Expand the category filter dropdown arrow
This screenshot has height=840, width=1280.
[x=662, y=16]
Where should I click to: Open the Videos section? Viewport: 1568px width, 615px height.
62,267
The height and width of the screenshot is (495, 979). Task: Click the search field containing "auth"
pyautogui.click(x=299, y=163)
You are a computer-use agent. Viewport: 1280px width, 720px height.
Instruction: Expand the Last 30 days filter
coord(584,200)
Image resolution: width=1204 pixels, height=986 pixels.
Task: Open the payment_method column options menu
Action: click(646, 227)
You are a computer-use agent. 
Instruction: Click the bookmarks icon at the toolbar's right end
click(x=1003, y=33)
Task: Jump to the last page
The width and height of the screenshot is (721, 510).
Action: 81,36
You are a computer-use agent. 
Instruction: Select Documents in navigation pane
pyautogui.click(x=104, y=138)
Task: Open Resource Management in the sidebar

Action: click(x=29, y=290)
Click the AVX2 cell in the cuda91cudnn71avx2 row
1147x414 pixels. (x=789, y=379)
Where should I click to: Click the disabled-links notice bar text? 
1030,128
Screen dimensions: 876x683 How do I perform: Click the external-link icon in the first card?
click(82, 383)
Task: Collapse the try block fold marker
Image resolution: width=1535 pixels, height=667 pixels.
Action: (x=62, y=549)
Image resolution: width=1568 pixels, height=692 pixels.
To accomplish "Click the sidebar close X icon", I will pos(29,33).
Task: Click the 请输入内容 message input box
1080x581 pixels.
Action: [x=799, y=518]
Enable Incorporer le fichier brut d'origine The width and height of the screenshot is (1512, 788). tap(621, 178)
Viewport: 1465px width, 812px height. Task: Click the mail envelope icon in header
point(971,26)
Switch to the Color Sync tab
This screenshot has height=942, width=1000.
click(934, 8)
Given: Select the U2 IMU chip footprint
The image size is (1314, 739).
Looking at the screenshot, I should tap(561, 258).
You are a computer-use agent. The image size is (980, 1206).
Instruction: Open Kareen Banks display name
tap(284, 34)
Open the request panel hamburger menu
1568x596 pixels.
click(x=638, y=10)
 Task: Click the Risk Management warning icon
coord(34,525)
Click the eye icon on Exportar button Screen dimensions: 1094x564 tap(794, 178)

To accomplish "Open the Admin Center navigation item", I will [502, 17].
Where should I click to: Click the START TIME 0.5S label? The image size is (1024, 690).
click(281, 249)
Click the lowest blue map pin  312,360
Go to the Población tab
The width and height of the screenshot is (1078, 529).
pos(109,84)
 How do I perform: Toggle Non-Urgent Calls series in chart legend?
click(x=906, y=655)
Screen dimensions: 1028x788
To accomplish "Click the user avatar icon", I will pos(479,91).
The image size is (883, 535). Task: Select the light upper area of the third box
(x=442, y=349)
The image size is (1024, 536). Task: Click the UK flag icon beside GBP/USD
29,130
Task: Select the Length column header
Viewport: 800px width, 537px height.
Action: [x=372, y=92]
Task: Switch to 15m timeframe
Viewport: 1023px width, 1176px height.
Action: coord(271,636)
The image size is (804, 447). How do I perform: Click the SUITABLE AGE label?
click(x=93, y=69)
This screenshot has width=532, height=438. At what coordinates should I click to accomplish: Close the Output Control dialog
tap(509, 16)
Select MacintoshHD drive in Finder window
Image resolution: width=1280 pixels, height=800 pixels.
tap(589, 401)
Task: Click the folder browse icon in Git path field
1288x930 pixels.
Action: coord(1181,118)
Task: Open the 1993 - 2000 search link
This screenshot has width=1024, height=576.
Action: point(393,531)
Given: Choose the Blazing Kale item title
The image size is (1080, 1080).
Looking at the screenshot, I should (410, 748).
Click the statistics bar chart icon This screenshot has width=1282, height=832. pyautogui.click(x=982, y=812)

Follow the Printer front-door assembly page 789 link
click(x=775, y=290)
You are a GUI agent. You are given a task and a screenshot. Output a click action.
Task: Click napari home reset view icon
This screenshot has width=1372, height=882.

— PROMPT —
Reproduce the listing above verbatim, line for line, from beginning to end.

— FINISHED ANSWER —
Expand the category filter dropdown arrow
This screenshot has height=840, width=1280.
[x=662, y=16]
Where should I click to: Open the Videos section? Viewport: 1568px width, 615px height.
62,267
The height and width of the screenshot is (495, 979). Task: Click the search field containing "auth"
pyautogui.click(x=299, y=163)
You are a computer-use agent. Viewport: 1280px width, 720px height.
Instruction: Expand the Last 30 days filter
coord(584,200)
Image resolution: width=1204 pixels, height=986 pixels.
Task: Open the payment_method column options menu
Action: click(646, 227)
You are a computer-use agent. 
Instruction: Click the bookmarks icon at the toolbar's right end
click(x=1003, y=33)
Task: Jump to the last page
The width and height of the screenshot is (721, 510).
Action: 81,36
You are a computer-use agent. 
Instruction: Select Documents in navigation pane
pyautogui.click(x=104, y=138)
Task: Open Resource Management in the sidebar

Action: click(x=29, y=290)
Click the AVX2 cell in the cuda91cudnn71avx2 row
1147x414 pixels. (x=789, y=379)
Where should I click to: Click the disabled-links notice bar text? 
1030,128
Screen dimensions: 876x683 How do I perform: Click the external-link icon in the first card?
click(82, 383)
Task: Collapse the try block fold marker
Image resolution: width=1535 pixels, height=667 pixels.
Action: (x=62, y=549)
Image resolution: width=1568 pixels, height=692 pixels.
To accomplish "Click the sidebar close X icon", I will pos(29,33).
Task: Click the 请输入内容 message input box
1080x581 pixels.
Action: [x=799, y=518]
Enable Incorporer le fichier brut d'origine The width and height of the screenshot is (1512, 788). tap(621, 178)
Viewport: 1465px width, 812px height. Task: Click the mail envelope icon in header
point(971,26)
Switch to the Color Sync tab
This screenshot has height=942, width=1000.
click(934, 8)
Given: Select the U2 IMU chip footprint
The image size is (1314, 739).
Looking at the screenshot, I should tap(561, 258).
You are a computer-use agent. The image size is (980, 1206).
Instruction: Open Kareen Banks display name
tap(284, 34)
Open the request panel hamburger menu
1568x596 pixels.
click(x=638, y=10)
 Task: Click the Risk Management warning icon
coord(34,525)
Click the eye icon on Exportar button Screen dimensions: 1094x564 tap(794, 178)

To accomplish "Open the Admin Center navigation item", I will [502, 17].
Where should I click to: Click the START TIME 0.5S label? The image size is (1024, 690).
click(281, 249)
Click the lowest blue map pin  312,360
Go to the Población tab
The width and height of the screenshot is (1078, 529).
pos(109,84)
 How do I perform: Toggle Non-Urgent Calls series in chart legend?
click(x=906, y=655)
Screen dimensions: 1028x788
To accomplish "Click the user avatar icon", I will pos(479,91).
The image size is (883, 535). Task: Select the light upper area of the third box
(x=442, y=349)
The image size is (1024, 536). Task: Click the UK flag icon beside GBP/USD
29,130
Task: Select the Length column header
Viewport: 800px width, 537px height.
Action: [x=372, y=92]
Task: Switch to 15m timeframe
Viewport: 1023px width, 1176px height.
Action: coord(271,636)
The image size is (804, 447). How do I perform: Click the SUITABLE AGE label?
click(x=93, y=69)
This screenshot has width=532, height=438. At what coordinates should I click to accomplish: Close the Output Control dialog
tap(509, 16)
Select MacintoshHD drive in Finder window
Image resolution: width=1280 pixels, height=800 pixels.
tap(589, 401)
Task: Click the folder browse icon in Git path field
1288x930 pixels.
Action: coord(1181,118)
Task: Open the 1993 - 2000 search link
This screenshot has width=1024, height=576.
Action: point(393,531)
Given: Choose the Blazing Kale item title
The image size is (1080, 1080).
Looking at the screenshot, I should (410, 748).
Click the statistics bar chart icon This screenshot has width=1282, height=832. pyautogui.click(x=982, y=812)

Follow the Printer front-door assembly page 789 link
click(x=775, y=290)
You are a GUI agent. You are given a task and a screenshot. Output a click action.
Task: Click napari home reset view icon
This screenshot has width=1372, height=882.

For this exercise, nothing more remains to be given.